Sólo siendo ya hombre maduro, o ahora al rememorar, es cuando me doy cuenta que procedí de la misma manera como proceden en general los niños que son acosados: escurriéndose, alejándose de la amenaza, como recurso de protección surgido de la falta de argumentos terminantes que despejen las dudas de los adultos ante una denuncia que puede ser vista como capricho o ligereza infantil. Y a pesar de que pienso hoy que la hipocresía del personaje debió haber sido denunciada y enfrentada, me doy cuenta de que tal modo de actuar era completamente improbable tanto en el contexto de aquella aldea atrasada que en realidad era Maracay, como en el de los usos sociales de entonces, dominados, como ya he dicho, por prejuicios muy arraigados. En cuanto a mamá, a quien pude haberle contado porque estaba muy cerca emocionalmente; a la vez como muchas mujeres de su generación, tenía un modo luminoso de presentarnos la realidad muy distante de cosas como la que yo le hubiese contado. Todas cosas que mi intuición infantil, que como he dicho antes es sin duda la sustancia de la leyenda cristiana del Ángel de la Guarda que protege de los peligros al niño (porque es sobre todo a los niños a quienes se le habla de él) que me fue dictando, en ausencia de un consejo paterno o materno, la conducta que asumí: mantenerme a distancia. Y fue lo que hice.

**********

Muchas cosas pueden decirse de esta historia. La más evidente es un lugar común:  detrás de muchas aparentes respetabilidades se esconden amenazas. Pero hay muchas más entre las cuales tiene sentido señalar la necesidad de comunicación fluida entre padres e hijos, siempre tomando en cuenta que el niño o la niña pueden sentirse más inclinados a comunicarse con el padre o la madre a raíz de la identificación surgida de la condición masculina o femenina. Y cuando uno de los dos se mantiene distante, se cierran los caminos a seguir.  Y es obvio que aquí fue la distancia de papá la que facilitó la irrupción de una persona extraña y peligrosa ante la cual mi actitud, que debí manejar en soledad, hizo la diferencia.
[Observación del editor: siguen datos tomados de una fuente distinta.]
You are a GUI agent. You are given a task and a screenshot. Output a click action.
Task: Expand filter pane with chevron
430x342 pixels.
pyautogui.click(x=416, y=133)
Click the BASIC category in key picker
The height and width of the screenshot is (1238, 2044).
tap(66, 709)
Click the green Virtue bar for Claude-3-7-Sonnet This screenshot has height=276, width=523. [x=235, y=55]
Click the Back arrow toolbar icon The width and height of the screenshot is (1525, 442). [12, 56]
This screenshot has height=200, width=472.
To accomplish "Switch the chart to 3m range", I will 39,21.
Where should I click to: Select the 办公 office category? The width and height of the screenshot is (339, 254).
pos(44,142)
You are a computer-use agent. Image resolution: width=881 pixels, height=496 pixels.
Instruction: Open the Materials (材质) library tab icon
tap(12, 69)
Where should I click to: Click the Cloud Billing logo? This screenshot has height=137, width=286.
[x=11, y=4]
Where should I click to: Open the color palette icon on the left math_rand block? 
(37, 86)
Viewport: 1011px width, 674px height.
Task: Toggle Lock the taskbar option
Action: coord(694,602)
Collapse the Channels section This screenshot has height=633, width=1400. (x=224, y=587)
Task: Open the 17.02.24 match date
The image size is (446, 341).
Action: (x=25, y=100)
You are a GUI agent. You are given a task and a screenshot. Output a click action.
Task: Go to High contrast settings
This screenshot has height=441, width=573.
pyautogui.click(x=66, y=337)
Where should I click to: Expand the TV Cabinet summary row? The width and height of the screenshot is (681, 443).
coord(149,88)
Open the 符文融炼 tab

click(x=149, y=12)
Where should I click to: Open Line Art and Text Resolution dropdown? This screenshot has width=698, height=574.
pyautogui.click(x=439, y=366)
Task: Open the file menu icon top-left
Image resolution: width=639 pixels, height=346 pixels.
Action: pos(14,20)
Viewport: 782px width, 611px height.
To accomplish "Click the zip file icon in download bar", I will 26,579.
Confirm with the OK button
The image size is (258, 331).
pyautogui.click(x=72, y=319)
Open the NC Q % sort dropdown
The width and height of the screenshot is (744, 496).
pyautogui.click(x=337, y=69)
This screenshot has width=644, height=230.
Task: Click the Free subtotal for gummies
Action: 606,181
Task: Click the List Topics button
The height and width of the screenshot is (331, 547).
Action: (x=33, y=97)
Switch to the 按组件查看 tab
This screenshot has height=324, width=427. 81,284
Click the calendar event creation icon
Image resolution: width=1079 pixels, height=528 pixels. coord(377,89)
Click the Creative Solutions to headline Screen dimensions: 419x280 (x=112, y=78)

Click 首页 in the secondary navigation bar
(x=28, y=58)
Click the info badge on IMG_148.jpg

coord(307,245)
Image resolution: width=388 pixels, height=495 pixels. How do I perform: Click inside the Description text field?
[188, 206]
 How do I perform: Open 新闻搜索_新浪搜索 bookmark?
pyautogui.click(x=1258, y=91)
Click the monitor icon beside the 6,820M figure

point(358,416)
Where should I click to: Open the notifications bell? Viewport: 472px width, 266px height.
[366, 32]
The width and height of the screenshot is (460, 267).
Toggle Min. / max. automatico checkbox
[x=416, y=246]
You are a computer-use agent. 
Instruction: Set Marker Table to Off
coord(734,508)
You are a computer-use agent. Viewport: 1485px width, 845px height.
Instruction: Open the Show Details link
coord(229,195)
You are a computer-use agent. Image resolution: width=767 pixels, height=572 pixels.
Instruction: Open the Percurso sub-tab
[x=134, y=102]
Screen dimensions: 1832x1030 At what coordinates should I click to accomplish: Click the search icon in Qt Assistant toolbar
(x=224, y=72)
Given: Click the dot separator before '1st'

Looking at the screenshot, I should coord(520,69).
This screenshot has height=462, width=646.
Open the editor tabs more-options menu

Ya siendo adulto nunca hablé de esto en la familia. Si se trataba de papá, sus problemas económicos (que eran también nuestros pero que nunca  –al menos yo– los viví en primera persona con el peso que tenían), y la separación forzada que tuvo lugar cuando nos mudamos a Caracas y él debió durante varios meses quedarse en Maracay liquidando su negocio, se fue progresivamente ensimismando, y a pesar de que su relación con mamá no empeoró sino se hizo más serena, sí se mantuvo al margen de nuestro acontecer como estudiantes universitarios o más adelante como jóvenes profesionales. Ese cuadro le quitaba sentido a revivir la vieja experiencia del Valles de Aragua. Me parecía que podían surgir tensiones que sólo iban a contribuir en hacerle más difícil su progresiva retirada de la vida, muy afectado su ánimo. En efecto, el tono que caracterizó su tiempo caraqueño desde que dejó sus querencias maracayeras era de una especie de supervivencia melancólica, viendo un poco de lejos como sus hijos se adentraban en la vida y le abrían paso a sus respectivas familias, haciendo el papel de un observador que decía pocas cosas, expresando su alegría personal sólo en los momentos en los que le era posible conectarse con viejos amigos o con parte de la familia con la que se sentía a gusto. Porque momentos buenos los hubo, y no fueron pocos.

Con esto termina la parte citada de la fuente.